Richard Yates
- First edition cover
- Author: Tao Lin
- Cover artist: Michael Northrup
- Language: English
- Genre: Autobiographical
- Publisher: Melville House
- Publication date: 7 September 2010
- Publication place: United States
- Media type: Print (paperback)
- Pages: 256
- ISBN: 1-935554-15-8
- LC Class: PS3612.I517R53

= Richard Yates (novel) =

2010 autobiographical novel by Tao Lin

Richard Yates is a semi-fictionalized autobiographical novel by Tao Lin, published in 2010.

==Plot==
Haley Joel Osment and Dakota Fanning (unrelated to their child star namesakes, though they are the same ages the actors were at the time the book was published) are friends who initially met online and converse with each other regularly through Gmail chat. Haley is a 22-year-old author in Manhattan, and Dakota is a 16-year-old high school student in a nearby suburb in New Jersey.

== Controversy ==
The novel's plot is based on Lin's relationship with the poet E. R. Kennedy, whom he dated when he was 22 and Kennedy was 16. In October 2014, Kennedy accused Lin of committing statutory rape over the course of their relationship. Kennedy also accused Lin of instances of emotional abuse, and claimed that Lin based passages in Richard Yates on personal email correspondence between the two.
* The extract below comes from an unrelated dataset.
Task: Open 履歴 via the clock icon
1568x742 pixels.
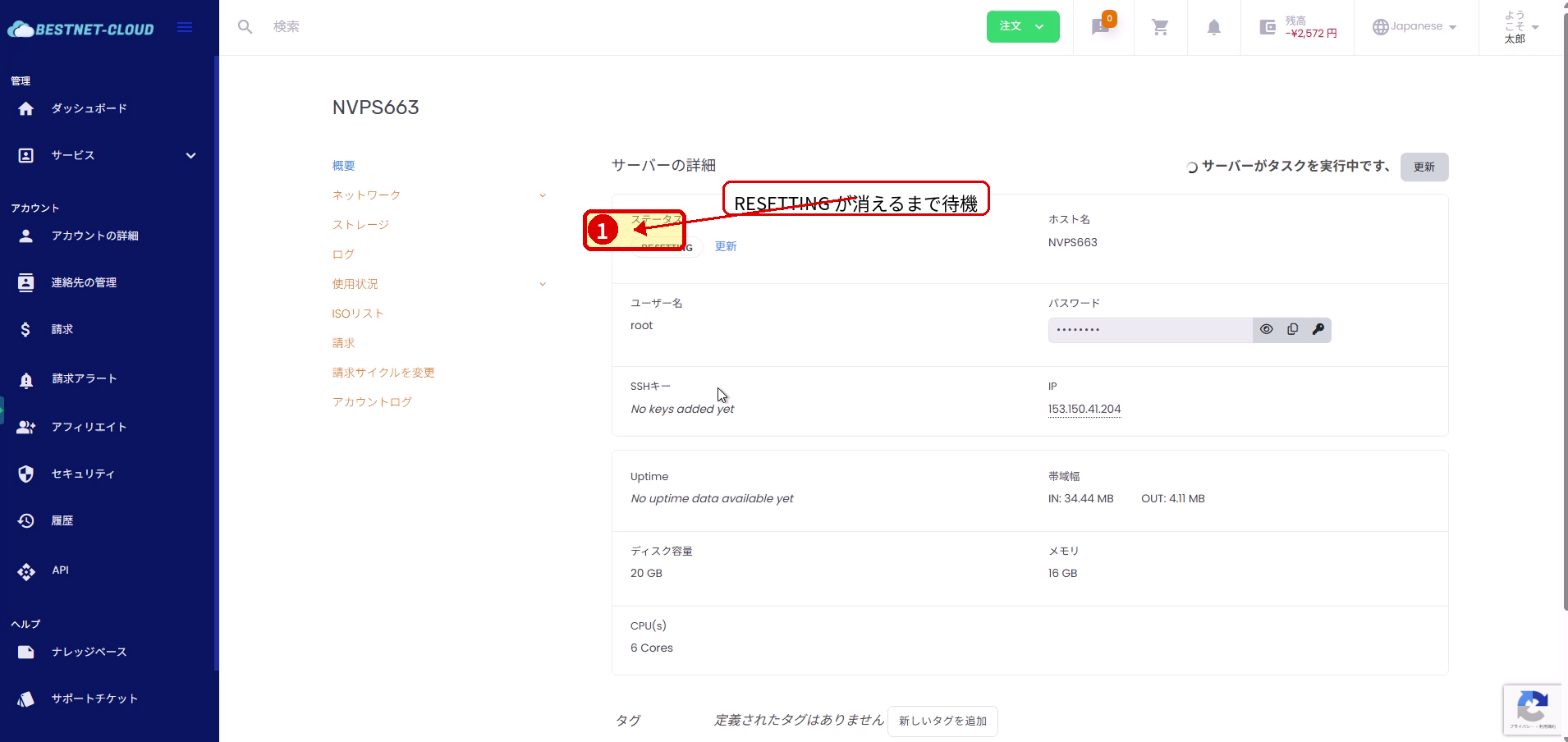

Lin posted a statement on Facebook addressing Kennedy's accusations. He agreed that he had sex with Kennedy, with whom he had been in a long-term relationship, but said that it was "not statutory rape, let alone rape" (as the website Jezebel had originally reported before correcting the article), and said he had Kennedy's permission to use their correspondence. He also claimed to have offered Kennedy any royalties from Yates, and to have requested that Melville House withdraw it from circulation.

==Background==
Before writing Richard Yates, Lin sold 10 percent shares of its royalties for $2,000 each. Expressing a desire to focus solely on the book without needing to maintain an income for living expenses, Lin said, "I actually will work better on my second novel, the way the novel is right now, if I have no obligations or responsibilities at all." According to Lin, a conventional book deal with a publisher would have provided him with only a month's worth of living costs, whereas through private investments he thought he could make enough money to live on for three or four months. Six days after announcing his plan, Lin had sold 60 percent of the royalties in shares, for a total of $12,000.

==Reception==
Richard Yates, like Lin's previous work, met polarized criticism. Many reviewers criticized Lin's plain and minimally descriptive style. One wrote that his prose "may appeal to a bored and banalized readership, but the writing is anything but appealing." Others were more forgiving; Charles Bock's mostly negative review for The New York Times allowed that Lin could be "genuinely funny" and that "When Haley Joel and Dakota find solace in each other through small, intimate gestures, or in descriptions of Dakota’s defeated parents, Lin’s flat style resonates." The Boston Globes review said Lin's writing had "the effect of putting a red butterfly behind glass: detached but brighter."

==Foreign editions==
A French edition was published by Au Diable Vauvert and an Italian edition by Saggiatore.